** Record list **
** start **

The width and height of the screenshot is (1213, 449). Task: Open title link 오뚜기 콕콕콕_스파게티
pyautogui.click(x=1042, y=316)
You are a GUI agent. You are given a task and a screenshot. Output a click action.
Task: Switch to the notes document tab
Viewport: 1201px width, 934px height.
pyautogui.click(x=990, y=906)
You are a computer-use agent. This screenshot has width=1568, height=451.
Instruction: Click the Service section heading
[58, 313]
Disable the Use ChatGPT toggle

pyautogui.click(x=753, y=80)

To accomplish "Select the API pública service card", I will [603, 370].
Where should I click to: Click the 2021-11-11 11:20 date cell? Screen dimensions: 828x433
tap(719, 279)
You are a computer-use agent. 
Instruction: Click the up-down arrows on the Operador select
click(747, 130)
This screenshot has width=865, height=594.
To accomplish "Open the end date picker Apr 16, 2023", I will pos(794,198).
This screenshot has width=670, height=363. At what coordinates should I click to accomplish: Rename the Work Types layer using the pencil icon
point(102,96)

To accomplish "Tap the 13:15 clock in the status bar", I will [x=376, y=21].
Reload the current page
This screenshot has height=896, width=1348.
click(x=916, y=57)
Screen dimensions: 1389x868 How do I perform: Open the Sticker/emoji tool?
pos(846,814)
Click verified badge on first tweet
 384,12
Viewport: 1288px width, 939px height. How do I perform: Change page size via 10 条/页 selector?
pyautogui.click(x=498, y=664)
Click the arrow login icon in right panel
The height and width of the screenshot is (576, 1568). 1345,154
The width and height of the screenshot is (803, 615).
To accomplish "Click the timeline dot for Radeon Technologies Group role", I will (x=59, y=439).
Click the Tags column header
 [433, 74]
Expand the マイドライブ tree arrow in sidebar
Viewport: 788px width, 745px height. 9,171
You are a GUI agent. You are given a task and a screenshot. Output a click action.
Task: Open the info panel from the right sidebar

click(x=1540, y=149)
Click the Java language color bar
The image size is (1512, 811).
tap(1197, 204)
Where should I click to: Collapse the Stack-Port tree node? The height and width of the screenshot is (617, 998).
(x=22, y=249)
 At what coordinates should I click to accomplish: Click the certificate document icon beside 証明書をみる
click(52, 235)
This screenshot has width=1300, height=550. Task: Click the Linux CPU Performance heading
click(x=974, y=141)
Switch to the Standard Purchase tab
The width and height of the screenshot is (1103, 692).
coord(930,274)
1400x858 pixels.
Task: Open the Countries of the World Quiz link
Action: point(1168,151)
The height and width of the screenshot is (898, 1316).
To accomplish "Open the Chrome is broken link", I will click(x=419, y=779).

** end **

Count the lines above that contain the string "Instruction", treating uppercase and lowercase as different. Give only the number.

2